Another, more recent, approach is called gamification. Gamification is fairly easy to understand—engage the techniques people use in solving games, and use them to solve non-game problems. My favorite example of this is using the game Doom to kill system processes. The idea is to use Doom where your character kills system processes as it would to kill zombies (or whatever they are in Doom).
An additional example is that of Stack Overflow. It allows people to post questions and then other people provide answers. Based on the answers and how they are disseminated, people answering questions gain "points" and/or "badges." They can be earned in a variety of ways, such as simply posting links to the questions and answers via Facebook and Twitter. Moreover, people's answers can be rated by other people with higher ratings, getting you more "status" within the community. As a user's reputation points go past certain levels, they gain additional privileges. At the higher end, they get the privilege of moderating the Stack Overflow site.

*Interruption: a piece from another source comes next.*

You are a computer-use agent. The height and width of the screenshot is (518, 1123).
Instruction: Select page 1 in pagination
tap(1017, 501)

The challenge in gamification becomes how to use these techniques, among others, to motivate people to tag their data files. Ideally, you want to employ the technique(s) while the researchers are creating the data—otherwise, you end up using a large stick approach at the end of the project (e.g., metadata tag your data or you can't move onto the next project).
You also have to be very careful about using any of these techniques because it could encourage people to just enter anything for the metadata, which doesn't help anyone. In some ways, I think of this as "metadata malware" because you are doing damage to the search and ultimately any analysis done with the search data.

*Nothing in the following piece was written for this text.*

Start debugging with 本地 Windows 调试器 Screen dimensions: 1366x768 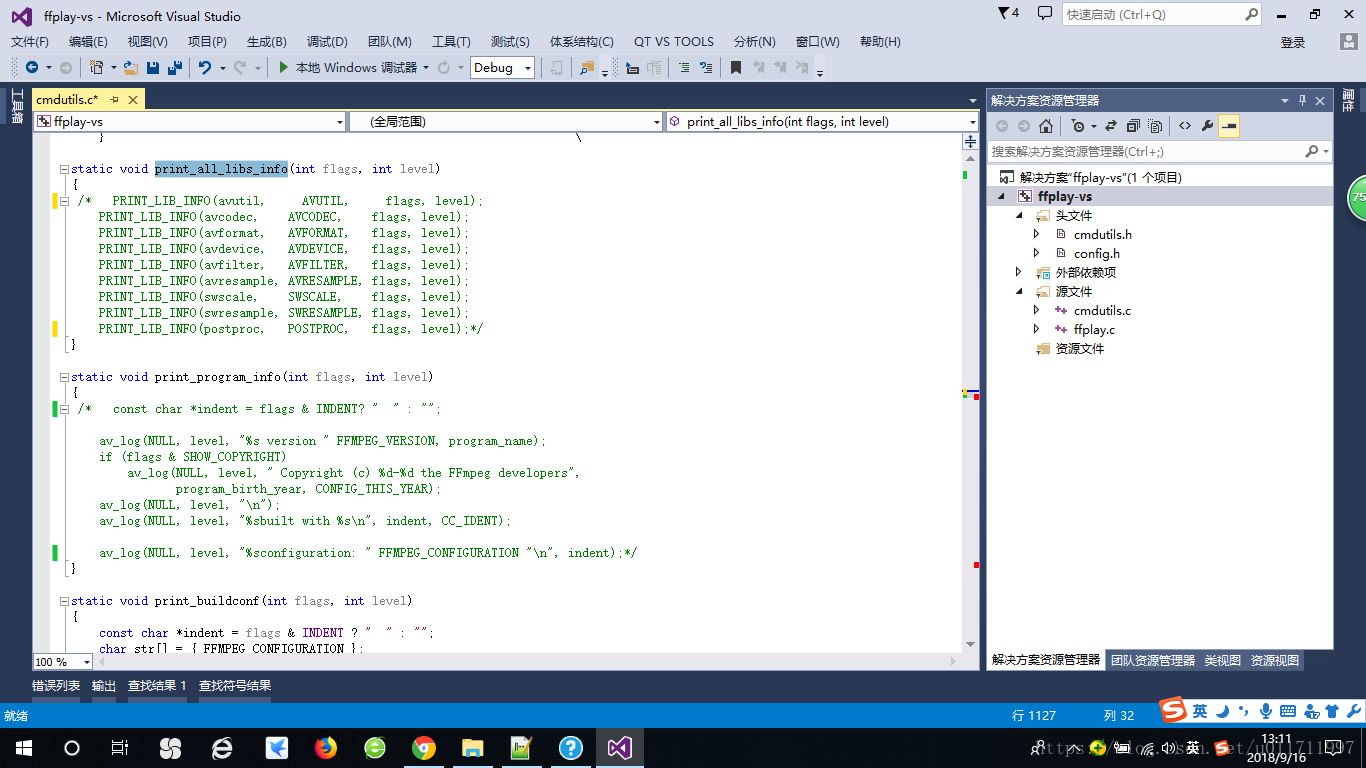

Consequently, you need to have a review system that checks the quality of the metadata. This could be a part of the gamification process as well. This checking process would result in something like Wikipedia where there are people who check entries and tag them if there are flaws, all in the interest of improving the quality of the entry.

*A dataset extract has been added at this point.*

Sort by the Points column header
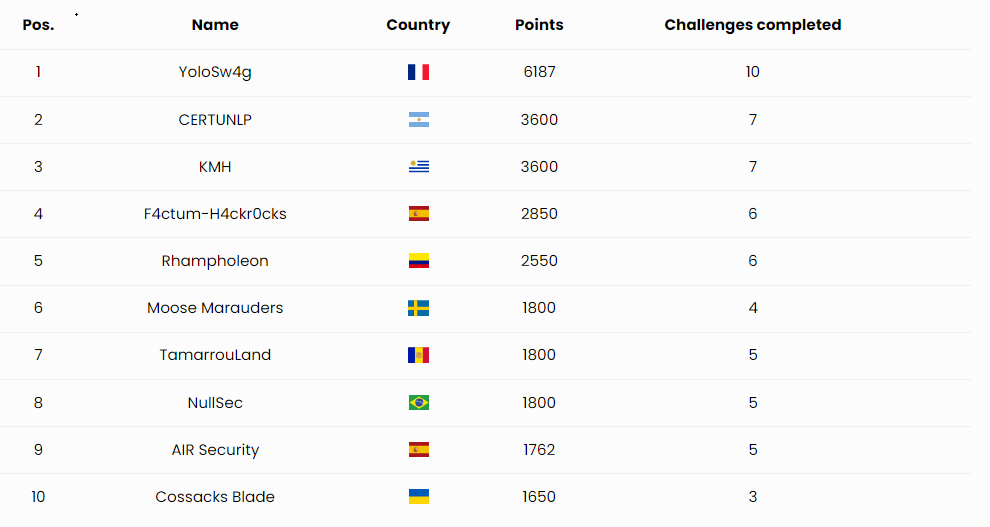Screen dimensions: 990x527 click(539, 25)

I think checking the quality of the metadata could a much more important task than one might think. For example, if the metadata is incorrect and if someone used it, it could invalidate their search or any conclusions made. The only way around this is to check every piece of data you use prior to using it, which defeats the purpose of creating metadata tags.
Fundamentally, metadata is difficult. You have to begin by designing and testing what data needs to be saved as metadata for a particular file, and this takes time and experimentation. You may have to develop tools as part of the process to help users easily add metadata to the files, again adding time. And finally, you have to develop the process where users create metadata tags for their files. This process includes quality checking as well.
Moreover, you need to find ways of motivating researchers to tag their data. The general consensus seems to be that asking researchers to go through all of their data at the end of a project, just to metadata tag it, is an exercise in frustration for everyone involved. Consequently, we need some motivation techniques to help researchers keep up with their metadata tagging as the create it and use it. In my opinion, you may even need a psychiatrist to help with these steps.
There is no magic pixie dust that can be spread on the metadata tagging process to make it better. There is no magic way to ensure that the creation of useful metadata happens automatically. And finally, there is no magic that can make this all go away.
You can't avoid the need for adding meaningful, useful and accurate metadata tags to files. And that means you have to put in the effort.